##### SUPPLIED INFORMATION #####
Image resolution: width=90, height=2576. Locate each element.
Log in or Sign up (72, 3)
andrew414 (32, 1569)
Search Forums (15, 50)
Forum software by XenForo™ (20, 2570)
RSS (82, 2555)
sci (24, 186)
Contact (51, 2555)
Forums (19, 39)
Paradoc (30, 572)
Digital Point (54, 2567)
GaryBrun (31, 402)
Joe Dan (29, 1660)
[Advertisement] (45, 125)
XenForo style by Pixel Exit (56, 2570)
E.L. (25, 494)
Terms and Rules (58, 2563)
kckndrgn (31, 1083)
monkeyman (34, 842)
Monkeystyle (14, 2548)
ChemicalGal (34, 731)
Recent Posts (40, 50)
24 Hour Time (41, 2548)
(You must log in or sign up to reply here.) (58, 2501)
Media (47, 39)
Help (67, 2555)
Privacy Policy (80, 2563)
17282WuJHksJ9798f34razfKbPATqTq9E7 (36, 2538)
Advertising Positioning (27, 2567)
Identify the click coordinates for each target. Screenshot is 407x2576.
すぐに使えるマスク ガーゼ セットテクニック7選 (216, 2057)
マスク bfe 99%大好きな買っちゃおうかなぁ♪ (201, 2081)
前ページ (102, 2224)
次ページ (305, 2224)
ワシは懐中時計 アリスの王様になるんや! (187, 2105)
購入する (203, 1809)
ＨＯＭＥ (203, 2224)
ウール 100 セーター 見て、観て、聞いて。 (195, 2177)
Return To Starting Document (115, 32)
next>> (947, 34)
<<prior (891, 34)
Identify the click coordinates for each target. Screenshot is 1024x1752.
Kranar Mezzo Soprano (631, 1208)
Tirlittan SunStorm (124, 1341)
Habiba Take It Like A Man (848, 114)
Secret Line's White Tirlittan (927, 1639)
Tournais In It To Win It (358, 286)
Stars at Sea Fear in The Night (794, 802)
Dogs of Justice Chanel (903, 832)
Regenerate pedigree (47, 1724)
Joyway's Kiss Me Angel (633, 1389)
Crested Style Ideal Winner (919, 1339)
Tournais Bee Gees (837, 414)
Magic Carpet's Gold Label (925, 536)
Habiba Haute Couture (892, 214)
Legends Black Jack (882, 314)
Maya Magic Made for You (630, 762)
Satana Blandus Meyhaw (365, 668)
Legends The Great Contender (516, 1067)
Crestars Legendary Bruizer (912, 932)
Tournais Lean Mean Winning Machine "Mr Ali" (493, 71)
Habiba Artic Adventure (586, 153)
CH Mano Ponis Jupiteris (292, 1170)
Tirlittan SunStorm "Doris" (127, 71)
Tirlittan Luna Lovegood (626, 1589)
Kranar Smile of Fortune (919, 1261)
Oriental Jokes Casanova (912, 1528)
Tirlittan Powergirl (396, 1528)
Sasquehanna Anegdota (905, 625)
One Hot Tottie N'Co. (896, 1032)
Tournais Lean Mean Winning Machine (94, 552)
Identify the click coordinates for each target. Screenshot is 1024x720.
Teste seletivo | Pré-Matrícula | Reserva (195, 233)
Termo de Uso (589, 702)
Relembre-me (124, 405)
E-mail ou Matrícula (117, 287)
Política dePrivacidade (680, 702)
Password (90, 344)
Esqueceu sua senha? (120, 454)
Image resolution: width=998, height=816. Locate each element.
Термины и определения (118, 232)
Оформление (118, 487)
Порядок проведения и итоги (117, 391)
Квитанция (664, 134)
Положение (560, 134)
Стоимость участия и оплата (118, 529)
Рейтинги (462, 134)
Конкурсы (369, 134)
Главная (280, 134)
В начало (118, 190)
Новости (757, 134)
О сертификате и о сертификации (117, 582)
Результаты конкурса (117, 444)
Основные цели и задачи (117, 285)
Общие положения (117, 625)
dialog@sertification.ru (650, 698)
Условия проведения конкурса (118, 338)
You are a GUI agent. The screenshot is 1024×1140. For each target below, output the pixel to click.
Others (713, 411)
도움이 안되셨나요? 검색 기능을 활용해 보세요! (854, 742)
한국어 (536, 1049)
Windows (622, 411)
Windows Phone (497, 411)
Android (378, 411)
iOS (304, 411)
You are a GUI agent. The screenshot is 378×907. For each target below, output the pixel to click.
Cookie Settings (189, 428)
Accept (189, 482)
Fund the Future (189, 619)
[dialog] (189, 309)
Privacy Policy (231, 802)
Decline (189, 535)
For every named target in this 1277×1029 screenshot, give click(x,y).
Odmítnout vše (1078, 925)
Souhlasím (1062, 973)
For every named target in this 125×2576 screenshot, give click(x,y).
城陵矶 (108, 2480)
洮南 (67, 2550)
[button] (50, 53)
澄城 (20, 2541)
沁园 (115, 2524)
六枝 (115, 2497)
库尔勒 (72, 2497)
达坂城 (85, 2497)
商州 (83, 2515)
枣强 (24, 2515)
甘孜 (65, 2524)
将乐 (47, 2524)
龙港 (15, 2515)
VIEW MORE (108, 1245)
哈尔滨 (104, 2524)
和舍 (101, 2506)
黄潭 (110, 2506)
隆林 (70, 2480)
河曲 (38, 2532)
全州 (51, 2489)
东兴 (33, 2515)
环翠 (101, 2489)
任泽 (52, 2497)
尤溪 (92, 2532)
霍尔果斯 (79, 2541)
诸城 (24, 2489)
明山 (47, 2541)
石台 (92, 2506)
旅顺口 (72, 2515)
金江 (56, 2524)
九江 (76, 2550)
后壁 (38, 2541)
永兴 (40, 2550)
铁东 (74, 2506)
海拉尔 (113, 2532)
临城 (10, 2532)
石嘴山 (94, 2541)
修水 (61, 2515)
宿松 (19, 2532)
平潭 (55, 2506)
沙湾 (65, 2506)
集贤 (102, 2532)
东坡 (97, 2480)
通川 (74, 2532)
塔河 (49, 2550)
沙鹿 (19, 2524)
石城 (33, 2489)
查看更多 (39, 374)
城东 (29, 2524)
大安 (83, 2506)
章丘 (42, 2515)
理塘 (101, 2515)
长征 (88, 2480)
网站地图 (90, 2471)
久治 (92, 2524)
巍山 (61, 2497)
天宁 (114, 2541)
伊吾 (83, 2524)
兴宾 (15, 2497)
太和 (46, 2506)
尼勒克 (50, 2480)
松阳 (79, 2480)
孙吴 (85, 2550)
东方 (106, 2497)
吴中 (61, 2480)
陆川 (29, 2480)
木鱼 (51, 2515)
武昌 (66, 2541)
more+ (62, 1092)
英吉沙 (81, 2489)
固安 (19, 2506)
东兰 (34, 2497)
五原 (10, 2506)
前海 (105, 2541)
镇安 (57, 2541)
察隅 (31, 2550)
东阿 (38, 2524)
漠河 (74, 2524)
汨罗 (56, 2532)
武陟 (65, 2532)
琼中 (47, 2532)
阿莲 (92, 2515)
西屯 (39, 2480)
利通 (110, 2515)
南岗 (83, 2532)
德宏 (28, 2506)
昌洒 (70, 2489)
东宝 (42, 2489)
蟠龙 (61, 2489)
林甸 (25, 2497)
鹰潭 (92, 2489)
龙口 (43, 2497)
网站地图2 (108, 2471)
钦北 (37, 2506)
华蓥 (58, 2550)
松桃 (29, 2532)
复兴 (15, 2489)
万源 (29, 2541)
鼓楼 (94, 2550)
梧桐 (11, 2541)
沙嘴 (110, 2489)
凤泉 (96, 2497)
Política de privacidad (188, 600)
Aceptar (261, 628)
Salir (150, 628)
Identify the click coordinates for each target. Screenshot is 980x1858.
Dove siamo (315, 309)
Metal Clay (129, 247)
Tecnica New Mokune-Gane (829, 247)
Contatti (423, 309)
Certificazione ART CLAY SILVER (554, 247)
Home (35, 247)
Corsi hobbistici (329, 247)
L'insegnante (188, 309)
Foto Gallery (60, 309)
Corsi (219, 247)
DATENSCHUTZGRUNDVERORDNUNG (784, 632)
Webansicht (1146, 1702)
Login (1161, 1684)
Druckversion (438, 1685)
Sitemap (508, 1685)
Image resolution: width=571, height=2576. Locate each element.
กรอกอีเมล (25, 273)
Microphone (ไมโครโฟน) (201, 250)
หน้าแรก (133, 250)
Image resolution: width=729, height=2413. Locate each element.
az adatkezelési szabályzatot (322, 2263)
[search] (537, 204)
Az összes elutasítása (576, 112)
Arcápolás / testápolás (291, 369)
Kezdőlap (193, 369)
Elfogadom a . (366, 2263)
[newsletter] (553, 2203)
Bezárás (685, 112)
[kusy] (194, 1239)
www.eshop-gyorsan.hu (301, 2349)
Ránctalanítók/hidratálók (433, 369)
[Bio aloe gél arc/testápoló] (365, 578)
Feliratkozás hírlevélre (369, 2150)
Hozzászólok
#####
Could you switch "查看更多" to "查看全部" in the data entries, beginning at the line that has "任泽 (52, 2497)" and stopping after the line that has "英吉沙 (81, 2489)", and reproduce only those lines with everything else unchanged?

● TASK RESPONSE:
任泽 (52, 2497)
尤溪 (92, 2532)
霍尔果斯 (79, 2541)
诸城 (24, 2489)
明山 (47, 2541)
石台 (92, 2506)
旅顺口 (72, 2515)
金江 (56, 2524)
九江 (76, 2550)
后壁 (38, 2541)
永兴 (40, 2550)
铁东 (74, 2506)
海拉尔 (113, 2532)
临城 (10, 2532)
石嘴山 (94, 2541)
修水 (61, 2515)
宿松 (19, 2532)
平潭 (55, 2506)
沙湾 (65, 2506)
集贤 (102, 2532)
东坡 (97, 2480)
通川 (74, 2532)
塔河 (49, 2550)
沙鹿 (19, 2524)
石城 (33, 2489)
查看全部 (39, 374)
城东 (29, 2524)
大安 (83, 2506)
章丘 (42, 2515)
理塘 (101, 2515)
长征 (88, 2480)
网站地图 (90, 2471)
久治 (92, 2524)
巍山 (61, 2497)
天宁 (114, 2541)
伊吾 (83, 2524)
兴宾 (15, 2497)
太和 (46, 2506)
尼勒克 (50, 2480)
松阳 (79, 2480)
孙吴 (85, 2550)
东方 (106, 2497)
吴中 (61, 2480)
陆川 (29, 2480)
木鱼 (51, 2515)
武昌 (66, 2541)
more+ (62, 1092)
英吉沙 (81, 2489)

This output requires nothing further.